Kyrie for long has been one of the handful of NBA players at the forefront of social justice issues. Irving was noted as being against the NBA restart in the 2020 Disney Bubble as it was scheduled to take place right after the murder of George Floyd. Because of his stance on the restart, he earned himself a reputation as a disruptor, but Sullivan insists that is not the Nets guard’s intention.

“And so, I think that Kyrie has always been ahead of the curve or at least riding the wave of the culture of our politics and so I don’t think that he was telling guys not to go to the [NBA] Bubble, I think that he was questioning like, ‘Is that good of a look for black millionaire athletes that are going to make billions for Disney and Turner in this protective Disney World playland when we can be out here fighting the good fight in the streets or figuring out how to unify?’” Sullivan continued.

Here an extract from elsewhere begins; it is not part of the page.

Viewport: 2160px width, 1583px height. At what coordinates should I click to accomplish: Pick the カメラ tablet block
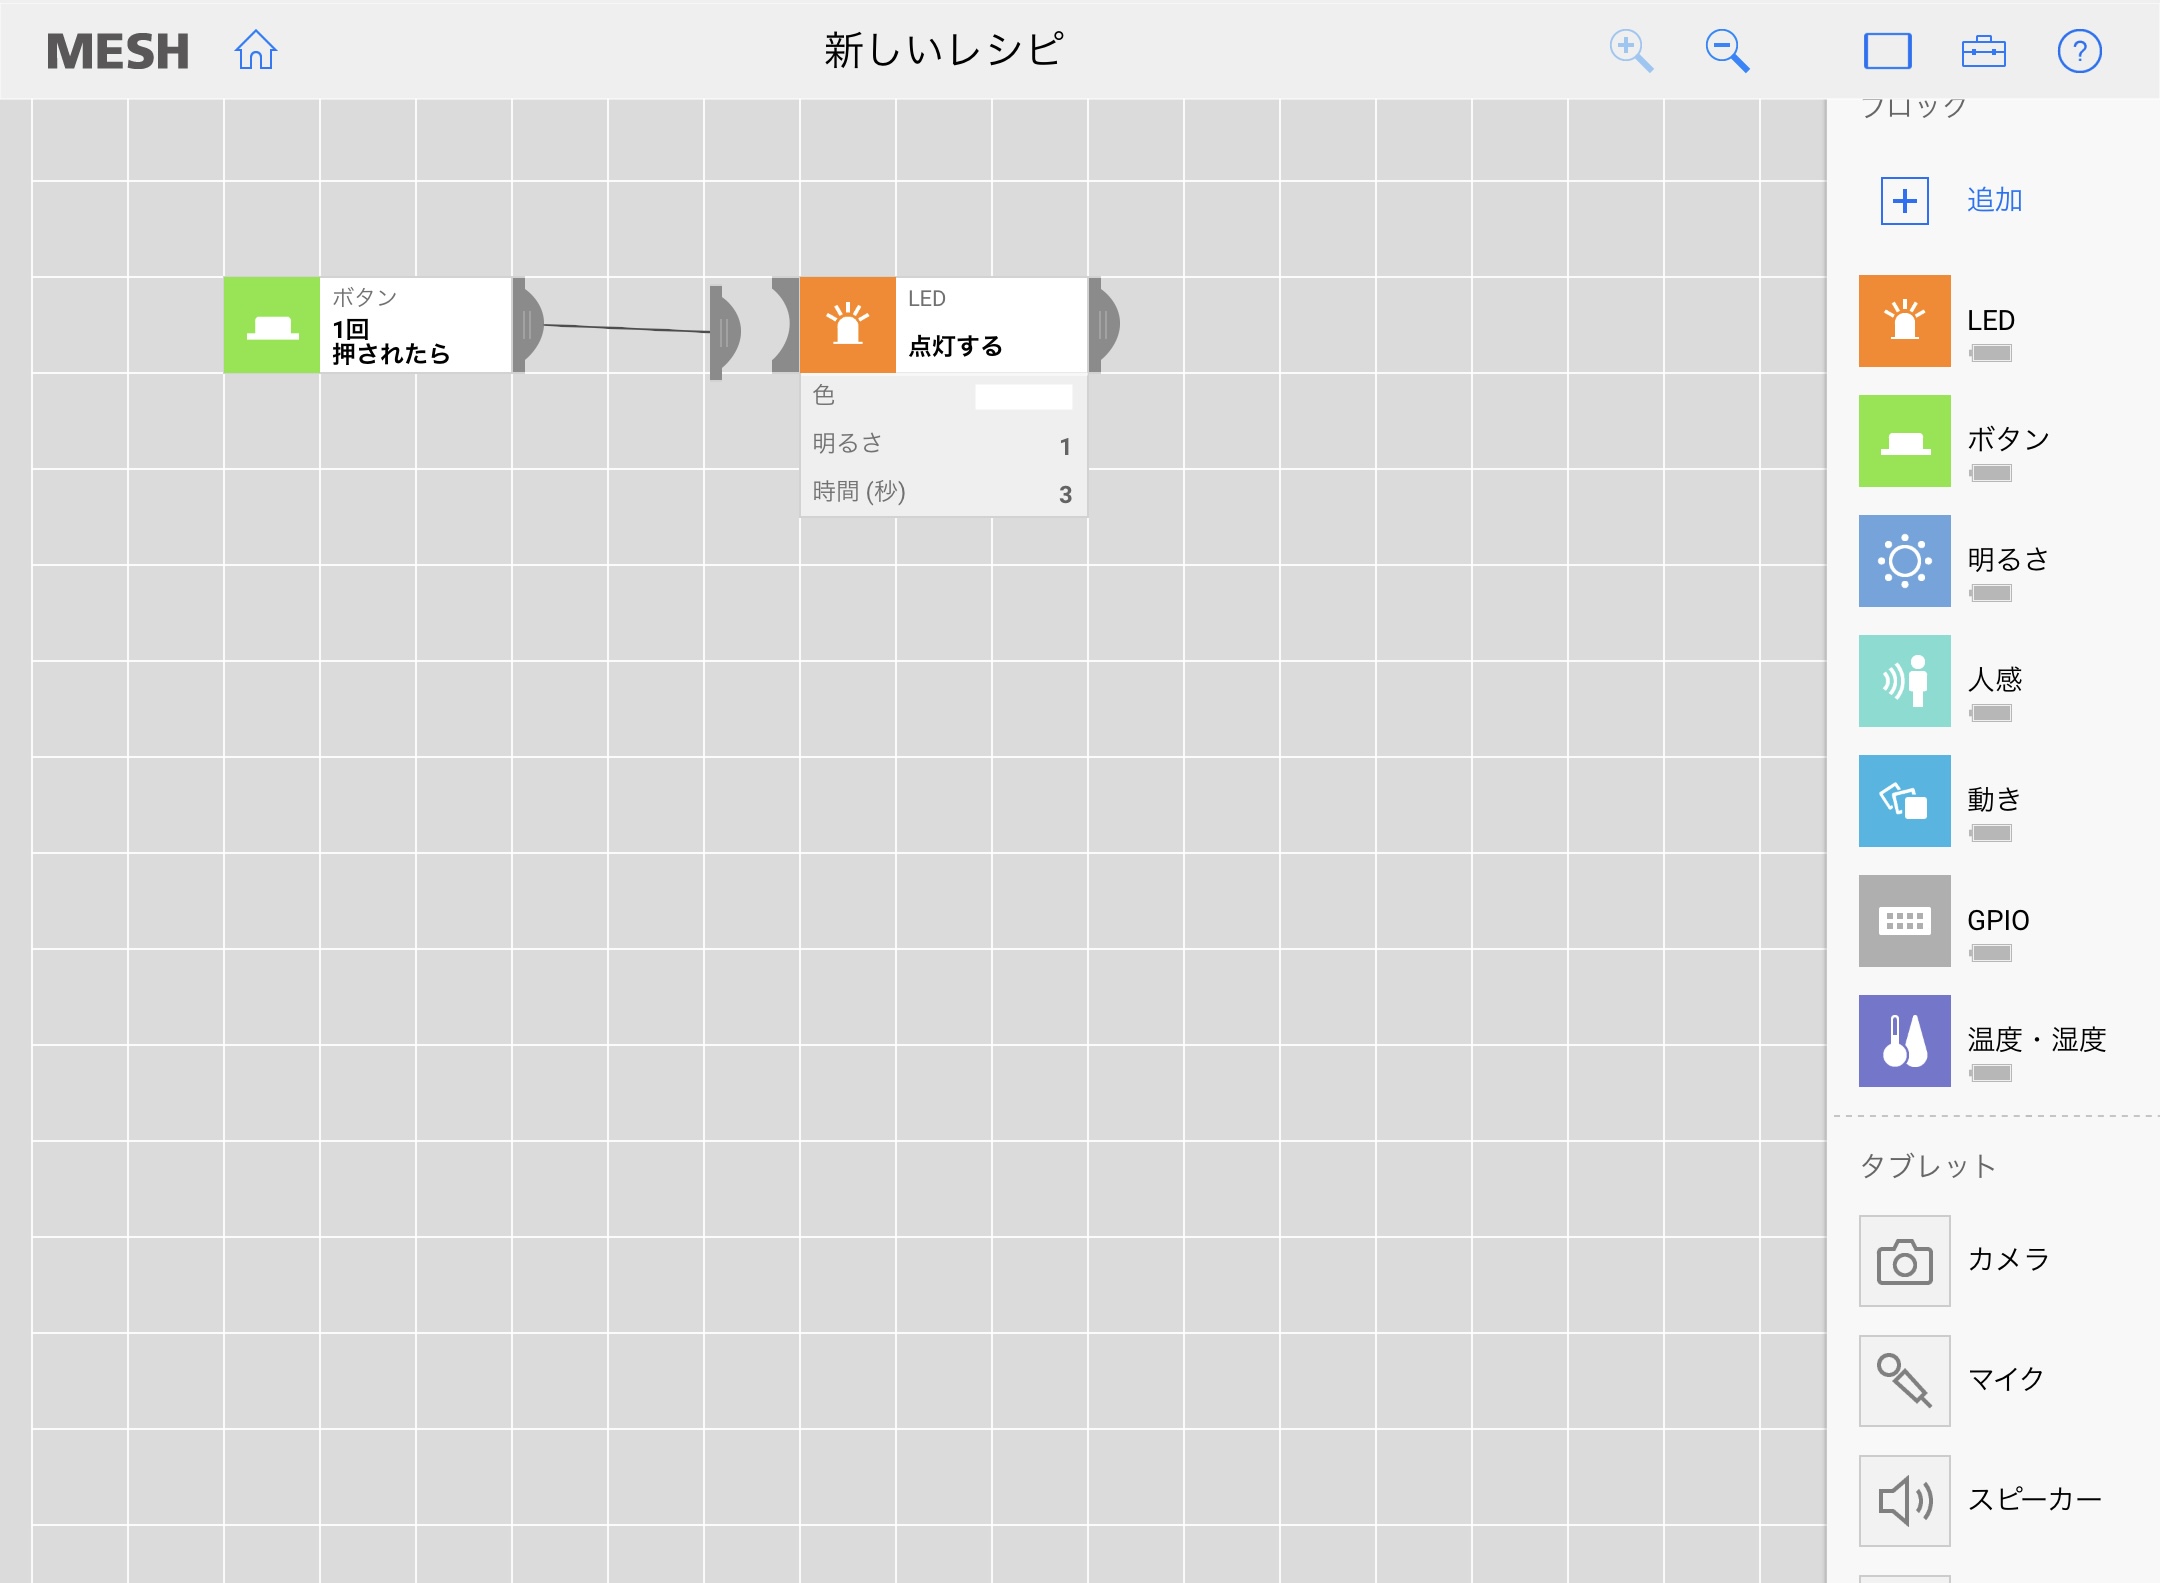tap(1904, 1261)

“And sometimes the thing with Kyrie is that it’s not as clear and sometimes his pacing, his timing is a little off and so I think the Bubble was already happening. The George Floyd and Breonna Taylor stuff was happening really fast in real-time, and he didn’t have any eyes. But of course, I think when the Bucks had the strike, people were like, ‘Well, this is what Kyrie was saying…’ So, I’m not sure if he will truly get the fair shake from the NBA media.”


Kyrie’s exit from the Celtics may have been even more unexpected than his arrival there from the Cavaliers in 2018. Whatever the true reason for his exit was, the opportunity to play with an athlete like Durant is an opportunity that is hard to pass up. That decision could be justified even further if they can deliver the Nets their first-ever NBA title.